Shorthand for the homemade videos that detail the resulting spoils - from the skirt found on sale at Target to MAC's latest lip-gloss line - the vlogging trend that caught on about two years ago now results in more than 100,000 on YouTube. It's a natural outgrowth of the Internet oversharing that's second nature to this age group.
"It's just a social truth that we love to share our finds," said Louise Dengerud, an account director at Olson, a Minneapolis creative agency that uses social circles to promote clients' products. "It's a more female psychology to want to share that you don't find in the straight male culture, except around tools and electronics. Guys would probably watch that kind of haul."
Some hauls are simply short "I got this" recitations. Others give product reviews or show how to apply makeup or create hairdos. It's inane, but innocent enough, when tweens and teens hold up a blouse and say, "I found this at The Gap on sale for $25!" But some hauls range from vaguely inappropriate - suggestive modeling of short shorts - to downright creepy, like advice on creating "Valentine's Day eyes" from a girl who's not yet old enough for a driver's permit.
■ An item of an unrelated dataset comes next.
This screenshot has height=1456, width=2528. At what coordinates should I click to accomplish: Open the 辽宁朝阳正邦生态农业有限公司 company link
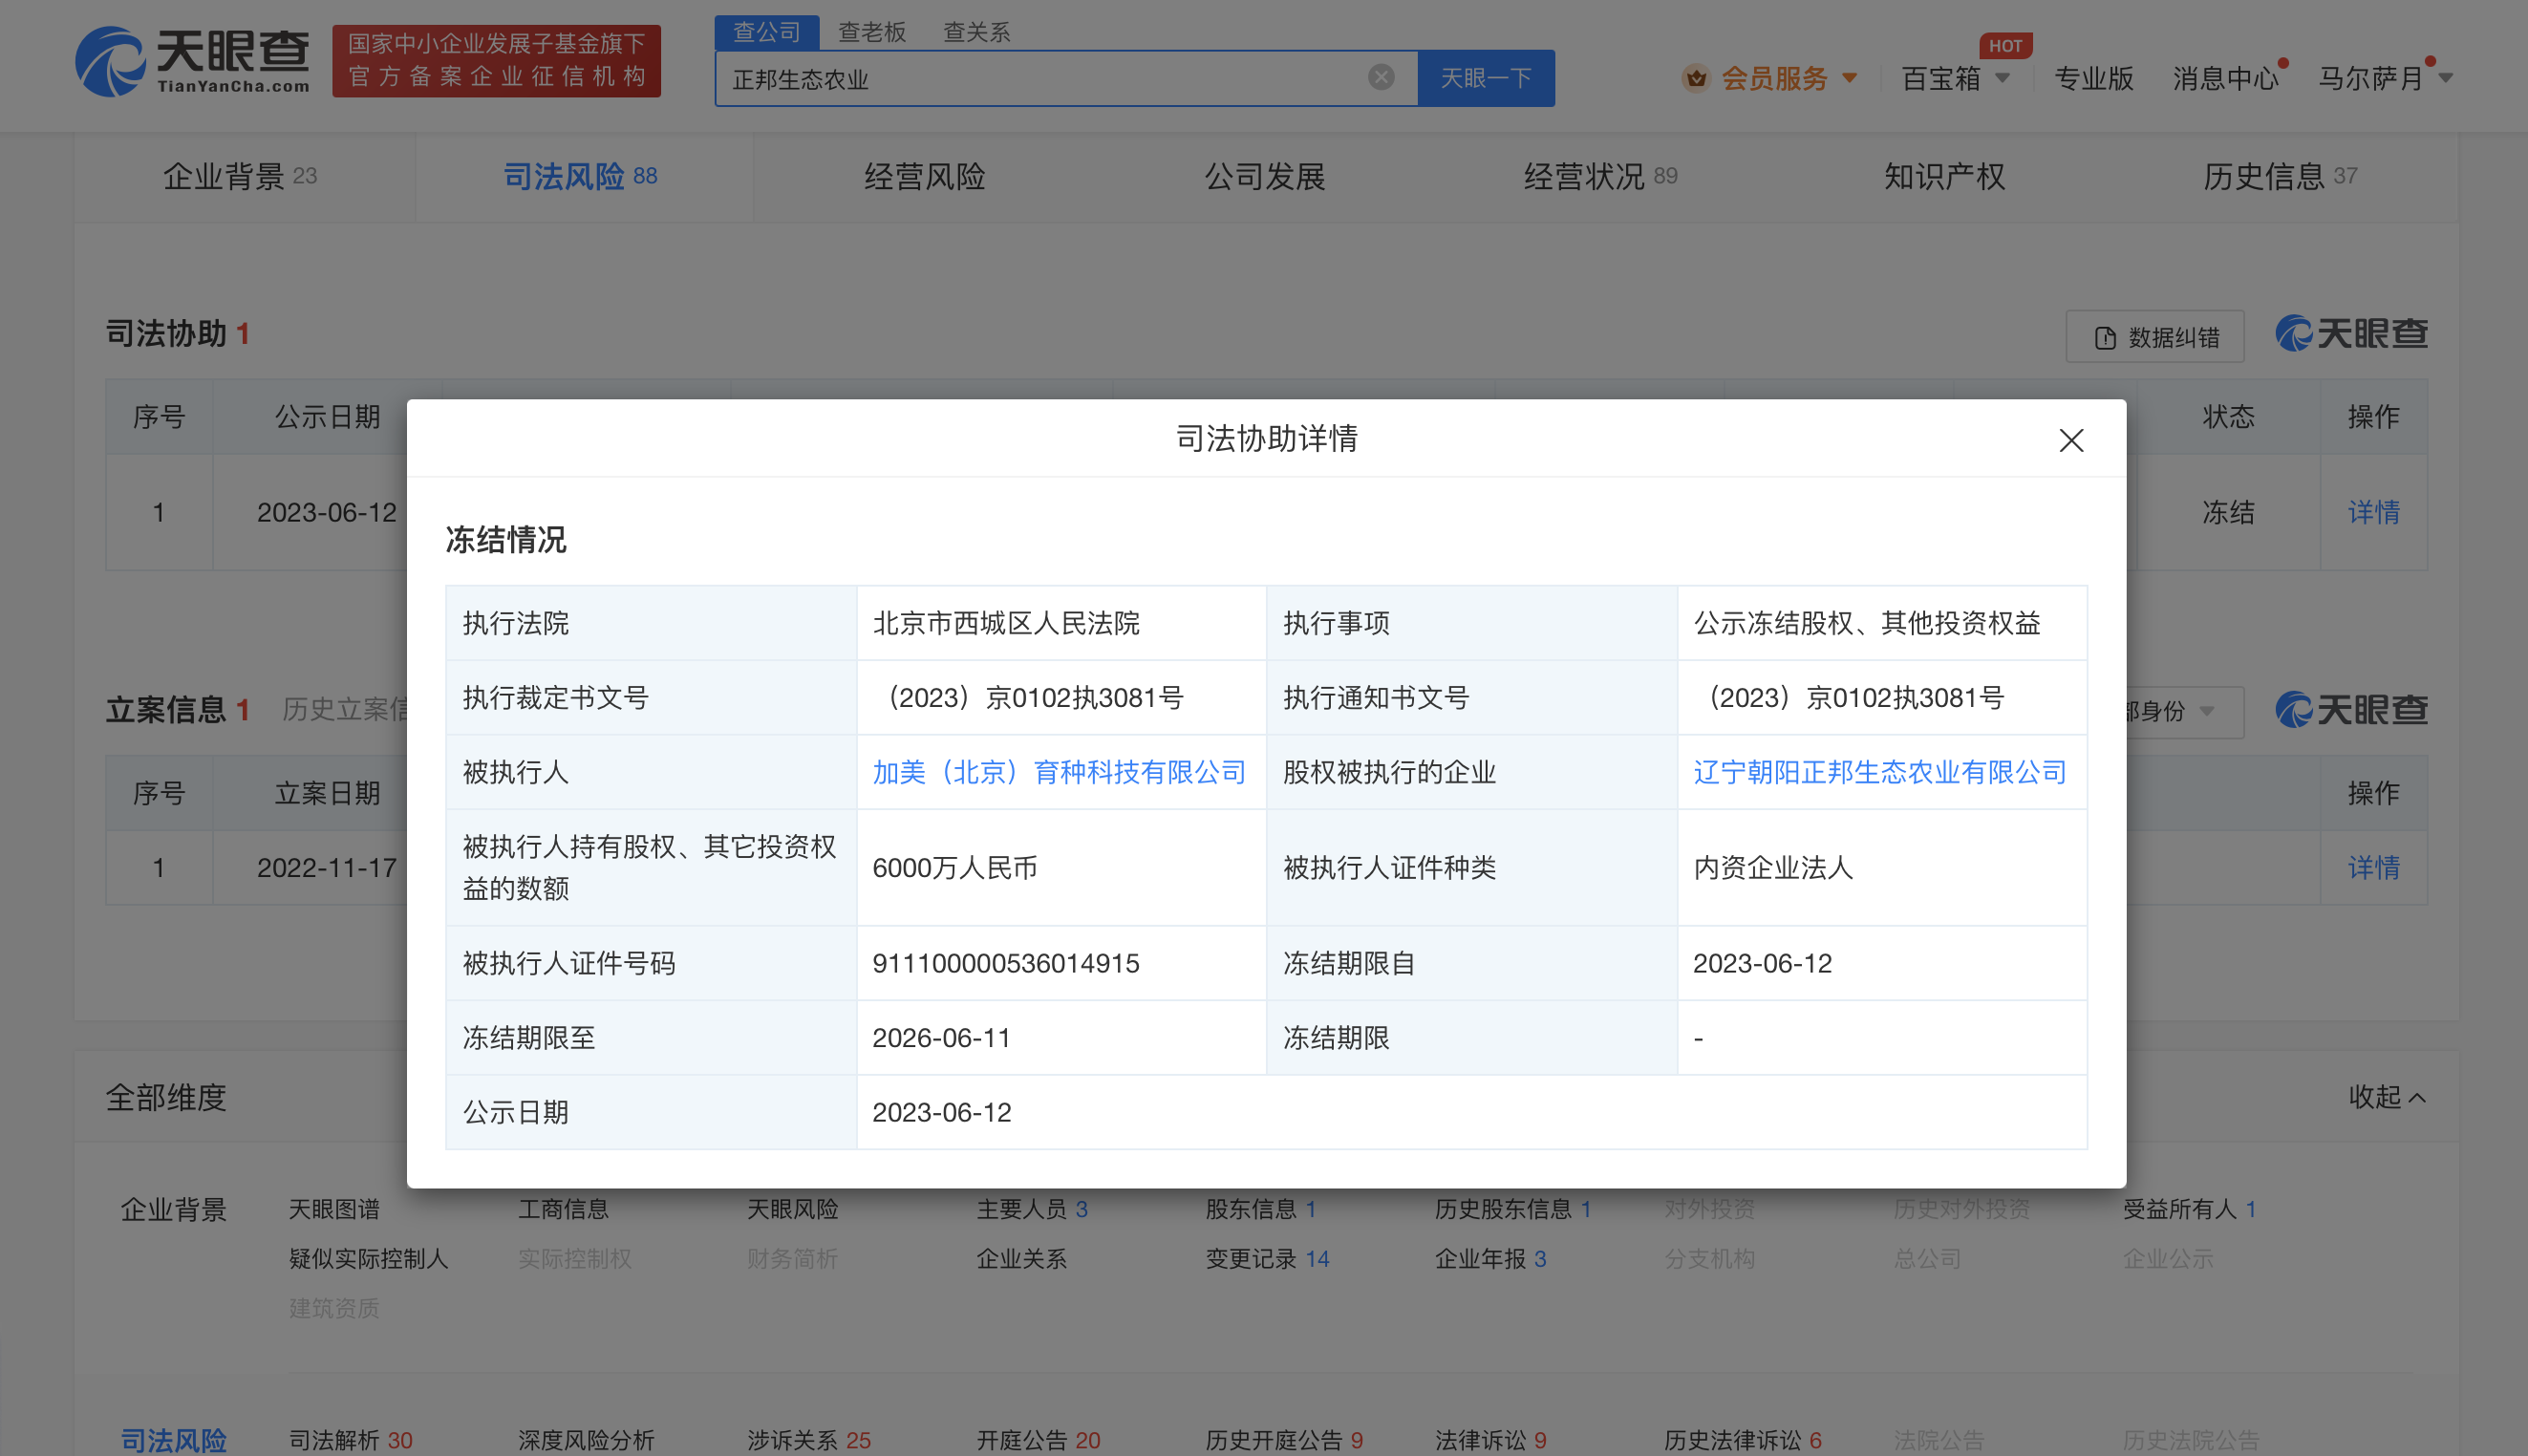[1880, 772]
Another murky ethical issue around hauling is that, like many trends before it, it's gone commercial. Young fashionista haulers with thousands of online followers capitalize on their popularity as a way to score freebies or paid-endorsement gigs from clothing and cosmetics companies.
The viewer perception of a girl "just like me, or maybe a little cooler than me" is more effective in swaying buying choices than any child actor in a commercial could be - so much so that in December 2008, the Federal Trade Commission ruled that haulers must disclose to their viewers which products they've been given free.
The most talked-about "haul queens" to date are sisters from Tennessee, 16-year-old Blair Fowler and 21-year-old Elle, who are so successful that they've hired a Los Angeles agent. Their YouTube vlog channels, juicystar07 and allthatglitters21, have a combined half-million subscribers, so trendy product pushers are practically hurling their goods at the Fowlers, hoping they'll get a thumbs-up. Like other successful haulers, the sisters also get money from online-ad revenue, which they split with YouTube, and fees for reviewing products that seem to blur the lines between independent observation and paid endorsement.
A lot of companies and brands are mining this data, Dengerud said: "Word-of-mouth marketing is at the core of all real successes; technology has just enabled us to do it on a broader basis. The haul vlogs are like focus groups you don't have to pay for, and way more relatable than a commercial. It's so easy to find out what people think of your products or store. All you have to do is start surfing."
The secret to the haulers who really take off and attract tens of thousands of followers is a combination of "enthusiasm, honesty, insight, and a sense that they did your work for you," she said.
Michelle Fitzgerald, a partner at Brew, a Minneapolis creative-communications agency, expects the credibility of hauls to eventually diminish.
"The Web has made it so that we actually do trust strangers to tell us what's good or not," she said. "But the more people who know that these teen haulers have been incented to swoon over a product, the less effective they will be at influencing others. The key will be for haulers to show some objectivity and inject their real opinions about the products and services marketers are pimping. Without that, consumers will quickly learn to see haulers' opinions for what they are: another form of advertising."